Introduce the four group roles to the class. It may be appropriate, if this is the first time the class has worked in this way, to allocate particular roles to particular children. If the class works in roles over a series of lessons, it is desirable to make sure everyone experiences each role over time.

For suggestions of team-building maths tasks for use with classes unfamiliar with group work, take a look at this article and the accompanying resources.

Give each group a copy of this sheet, which outlines the task. The idea is for them to read it together to find out what to do. Cut out a set of cogs for each group using this sheet and give them out so each person in a group has two or three cogs.
Children should begin by working individually, investigating several pairs of cogs, then they will pool their findings as a group so that they have worked on all combinations of cogs.

Explain that each group will be expected to report back at the end of the session, showing the patterns they noticed, at least one conjecture they have and at least one question. Exploring the full potential of this task is likely to take more than one lesson, allowing time in each lesson for children to feed back ideas and share their thoughts and questions. Ask each group to record their
reasoning, conjectures, explanations and any generalisations on a large sheet of paper (for example flipchart paper) in preparation for reporting back.

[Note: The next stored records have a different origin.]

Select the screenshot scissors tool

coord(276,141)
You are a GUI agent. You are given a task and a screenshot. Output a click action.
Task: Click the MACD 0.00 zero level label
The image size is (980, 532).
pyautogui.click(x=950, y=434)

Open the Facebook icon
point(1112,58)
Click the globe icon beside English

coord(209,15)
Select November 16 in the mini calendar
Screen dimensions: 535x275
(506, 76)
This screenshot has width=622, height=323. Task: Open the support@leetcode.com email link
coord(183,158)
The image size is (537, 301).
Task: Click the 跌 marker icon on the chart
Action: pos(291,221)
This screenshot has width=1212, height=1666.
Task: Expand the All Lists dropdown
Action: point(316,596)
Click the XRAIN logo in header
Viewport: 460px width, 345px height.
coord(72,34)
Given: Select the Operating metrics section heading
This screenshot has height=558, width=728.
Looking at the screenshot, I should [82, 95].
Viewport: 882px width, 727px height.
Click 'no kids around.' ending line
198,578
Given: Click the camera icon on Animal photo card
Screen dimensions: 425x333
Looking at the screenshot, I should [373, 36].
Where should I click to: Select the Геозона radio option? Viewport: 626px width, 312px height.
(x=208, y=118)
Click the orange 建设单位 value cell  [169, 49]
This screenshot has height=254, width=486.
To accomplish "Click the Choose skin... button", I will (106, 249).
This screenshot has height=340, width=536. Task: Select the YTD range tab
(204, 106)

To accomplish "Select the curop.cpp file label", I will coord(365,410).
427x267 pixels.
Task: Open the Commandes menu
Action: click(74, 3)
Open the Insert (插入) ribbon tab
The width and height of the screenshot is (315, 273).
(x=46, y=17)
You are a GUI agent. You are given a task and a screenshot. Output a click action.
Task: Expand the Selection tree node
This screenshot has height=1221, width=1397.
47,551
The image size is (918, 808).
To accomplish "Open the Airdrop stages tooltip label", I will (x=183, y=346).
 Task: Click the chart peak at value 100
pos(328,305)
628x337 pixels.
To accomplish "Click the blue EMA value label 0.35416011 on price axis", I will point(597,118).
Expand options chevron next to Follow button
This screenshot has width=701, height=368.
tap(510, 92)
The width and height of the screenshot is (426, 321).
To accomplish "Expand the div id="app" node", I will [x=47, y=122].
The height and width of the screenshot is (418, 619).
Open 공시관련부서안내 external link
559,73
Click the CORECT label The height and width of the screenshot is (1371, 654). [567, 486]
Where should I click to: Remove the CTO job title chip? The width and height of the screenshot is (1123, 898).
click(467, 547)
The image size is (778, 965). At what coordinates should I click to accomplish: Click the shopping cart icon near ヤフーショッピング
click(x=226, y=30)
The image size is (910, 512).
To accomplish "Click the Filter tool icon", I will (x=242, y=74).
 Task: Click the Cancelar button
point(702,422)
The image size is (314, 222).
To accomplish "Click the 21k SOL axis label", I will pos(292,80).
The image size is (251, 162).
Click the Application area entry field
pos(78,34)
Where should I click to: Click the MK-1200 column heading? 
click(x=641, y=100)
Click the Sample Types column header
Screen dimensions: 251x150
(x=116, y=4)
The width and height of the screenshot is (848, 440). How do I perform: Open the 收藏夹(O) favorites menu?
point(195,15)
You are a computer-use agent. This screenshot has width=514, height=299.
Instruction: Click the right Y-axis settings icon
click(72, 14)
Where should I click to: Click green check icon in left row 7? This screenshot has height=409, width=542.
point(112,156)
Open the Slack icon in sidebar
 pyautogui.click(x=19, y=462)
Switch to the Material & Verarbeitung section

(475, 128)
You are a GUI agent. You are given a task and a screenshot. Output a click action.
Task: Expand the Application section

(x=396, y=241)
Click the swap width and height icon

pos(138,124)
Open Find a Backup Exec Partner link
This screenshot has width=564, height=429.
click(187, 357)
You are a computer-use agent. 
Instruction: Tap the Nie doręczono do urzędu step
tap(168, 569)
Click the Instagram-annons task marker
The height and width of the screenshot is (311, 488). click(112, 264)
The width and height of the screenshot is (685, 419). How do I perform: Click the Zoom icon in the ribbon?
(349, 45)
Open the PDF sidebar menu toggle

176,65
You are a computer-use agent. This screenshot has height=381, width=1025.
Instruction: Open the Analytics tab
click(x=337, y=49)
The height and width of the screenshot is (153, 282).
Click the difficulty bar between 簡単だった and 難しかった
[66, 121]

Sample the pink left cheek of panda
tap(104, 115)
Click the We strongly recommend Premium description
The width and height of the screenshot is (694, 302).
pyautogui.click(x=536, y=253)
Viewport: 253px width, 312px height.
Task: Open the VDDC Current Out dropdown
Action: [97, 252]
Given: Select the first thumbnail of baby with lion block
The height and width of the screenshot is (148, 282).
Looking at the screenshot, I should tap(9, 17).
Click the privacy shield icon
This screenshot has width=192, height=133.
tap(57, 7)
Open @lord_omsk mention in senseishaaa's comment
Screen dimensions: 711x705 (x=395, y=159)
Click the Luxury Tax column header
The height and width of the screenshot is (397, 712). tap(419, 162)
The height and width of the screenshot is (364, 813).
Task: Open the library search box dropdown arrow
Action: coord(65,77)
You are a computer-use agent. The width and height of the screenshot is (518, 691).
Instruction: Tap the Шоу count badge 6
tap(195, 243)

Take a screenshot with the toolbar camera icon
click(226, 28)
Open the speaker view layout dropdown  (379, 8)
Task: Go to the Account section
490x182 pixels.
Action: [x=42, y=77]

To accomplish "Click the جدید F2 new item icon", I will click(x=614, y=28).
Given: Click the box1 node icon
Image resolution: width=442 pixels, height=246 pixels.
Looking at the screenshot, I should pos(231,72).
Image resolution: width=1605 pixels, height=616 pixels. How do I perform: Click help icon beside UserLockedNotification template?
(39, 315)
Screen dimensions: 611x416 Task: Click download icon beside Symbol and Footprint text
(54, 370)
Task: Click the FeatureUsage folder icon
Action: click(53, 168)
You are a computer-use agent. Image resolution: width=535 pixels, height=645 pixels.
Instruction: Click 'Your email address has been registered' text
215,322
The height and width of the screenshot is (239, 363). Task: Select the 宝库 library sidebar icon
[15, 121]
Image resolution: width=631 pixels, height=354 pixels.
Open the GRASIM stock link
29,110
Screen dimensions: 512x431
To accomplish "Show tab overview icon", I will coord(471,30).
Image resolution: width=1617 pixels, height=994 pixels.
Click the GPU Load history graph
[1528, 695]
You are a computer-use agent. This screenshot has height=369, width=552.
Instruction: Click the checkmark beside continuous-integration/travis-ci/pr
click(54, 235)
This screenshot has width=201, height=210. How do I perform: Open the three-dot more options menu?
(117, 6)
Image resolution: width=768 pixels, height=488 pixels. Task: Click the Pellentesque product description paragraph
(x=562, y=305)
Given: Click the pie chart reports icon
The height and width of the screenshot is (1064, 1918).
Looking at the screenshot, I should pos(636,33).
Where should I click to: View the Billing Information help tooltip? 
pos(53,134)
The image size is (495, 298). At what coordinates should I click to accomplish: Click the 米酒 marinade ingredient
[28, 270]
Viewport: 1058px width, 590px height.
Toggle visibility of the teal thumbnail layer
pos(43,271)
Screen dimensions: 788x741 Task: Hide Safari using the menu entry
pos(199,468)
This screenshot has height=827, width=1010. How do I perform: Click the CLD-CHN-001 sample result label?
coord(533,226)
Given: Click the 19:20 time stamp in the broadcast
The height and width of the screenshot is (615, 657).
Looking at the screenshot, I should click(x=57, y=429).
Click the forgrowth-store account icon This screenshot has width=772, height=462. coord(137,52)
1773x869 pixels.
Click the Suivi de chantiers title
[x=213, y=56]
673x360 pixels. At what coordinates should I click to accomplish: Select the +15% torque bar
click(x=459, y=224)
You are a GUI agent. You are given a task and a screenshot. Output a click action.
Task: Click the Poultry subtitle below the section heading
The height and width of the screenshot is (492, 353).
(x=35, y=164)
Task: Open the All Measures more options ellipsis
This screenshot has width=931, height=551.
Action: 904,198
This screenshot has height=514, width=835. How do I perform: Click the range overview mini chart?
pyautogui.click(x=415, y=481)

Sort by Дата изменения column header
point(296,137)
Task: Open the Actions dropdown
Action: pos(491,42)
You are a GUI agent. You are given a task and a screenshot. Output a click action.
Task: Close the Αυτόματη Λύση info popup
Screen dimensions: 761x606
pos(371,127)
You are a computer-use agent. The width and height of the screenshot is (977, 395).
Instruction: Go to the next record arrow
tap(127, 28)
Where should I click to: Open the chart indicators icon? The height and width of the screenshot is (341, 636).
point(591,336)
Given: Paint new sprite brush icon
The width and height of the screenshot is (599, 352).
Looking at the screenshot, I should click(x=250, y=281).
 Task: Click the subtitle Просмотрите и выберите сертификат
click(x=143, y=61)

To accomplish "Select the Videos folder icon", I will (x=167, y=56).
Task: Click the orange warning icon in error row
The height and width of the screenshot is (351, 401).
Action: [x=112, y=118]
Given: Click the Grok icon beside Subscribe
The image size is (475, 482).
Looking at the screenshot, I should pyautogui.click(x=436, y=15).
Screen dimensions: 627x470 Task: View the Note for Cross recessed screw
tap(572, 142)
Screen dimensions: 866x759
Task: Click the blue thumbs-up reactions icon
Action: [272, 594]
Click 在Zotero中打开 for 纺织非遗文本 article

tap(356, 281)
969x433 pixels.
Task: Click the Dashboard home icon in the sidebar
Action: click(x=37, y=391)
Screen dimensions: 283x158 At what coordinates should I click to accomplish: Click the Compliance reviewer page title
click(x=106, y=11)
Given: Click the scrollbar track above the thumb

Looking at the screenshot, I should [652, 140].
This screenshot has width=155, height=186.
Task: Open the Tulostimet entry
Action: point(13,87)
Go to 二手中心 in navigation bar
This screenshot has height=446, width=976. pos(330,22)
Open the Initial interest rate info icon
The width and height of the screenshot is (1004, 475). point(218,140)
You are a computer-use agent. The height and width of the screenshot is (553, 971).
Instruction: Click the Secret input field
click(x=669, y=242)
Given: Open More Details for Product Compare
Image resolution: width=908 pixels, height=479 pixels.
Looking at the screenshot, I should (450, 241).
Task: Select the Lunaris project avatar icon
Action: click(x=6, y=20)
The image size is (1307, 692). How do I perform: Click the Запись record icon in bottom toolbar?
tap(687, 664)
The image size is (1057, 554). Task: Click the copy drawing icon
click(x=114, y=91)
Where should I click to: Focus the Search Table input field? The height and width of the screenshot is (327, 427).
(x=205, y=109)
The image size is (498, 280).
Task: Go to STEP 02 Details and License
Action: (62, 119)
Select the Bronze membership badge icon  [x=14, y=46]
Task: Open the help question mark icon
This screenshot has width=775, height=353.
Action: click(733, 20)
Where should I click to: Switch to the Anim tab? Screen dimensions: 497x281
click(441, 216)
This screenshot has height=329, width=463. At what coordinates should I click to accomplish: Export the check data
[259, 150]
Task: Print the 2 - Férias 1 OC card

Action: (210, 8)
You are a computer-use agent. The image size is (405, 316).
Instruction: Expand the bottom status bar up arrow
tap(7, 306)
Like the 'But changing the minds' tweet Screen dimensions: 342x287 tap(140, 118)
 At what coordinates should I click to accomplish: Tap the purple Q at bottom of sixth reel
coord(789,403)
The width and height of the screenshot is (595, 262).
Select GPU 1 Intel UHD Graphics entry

There are many ways that groups can report back. Here are just a few suggestions:

- Every group is given a couple of minutes to report back to the whole class. Learners can seek clarification and ask questions. After each presentation, children are invited to offer positive feedback. Finally, pupils can suggest how the group could have improved their work on the task.
- Everyone's posters are put on display at the front of the room, but only a couple of groups are selected to report back to the whole class. Feedback and suggestions can be given in the same way as above. Additionally, children from the groups which don't present can be invited to share at the end anything they did differently.
- Two children from each group move to join an adjacent group. The two "hosts" explain their findings to the two "visitors". The "visitors" act as critical friends, requiring clear mathematical explanations and justifications. The "visitors" then comment on anything they did differently in their own group.

### Key questions

Which cogs have you found that work so far?

Which pairs didn't work? Can you explain why?

How could you predict whether a pair will work before you try them?

What questions would you like to ask?

### Possible extension

Children could begin to work on a question that they have, or a question posed by another group.

### Possible support

By working in groups with clearly assigned roles we are encouraging students to take responsibility for ensuring that everyone understands before the group moves on.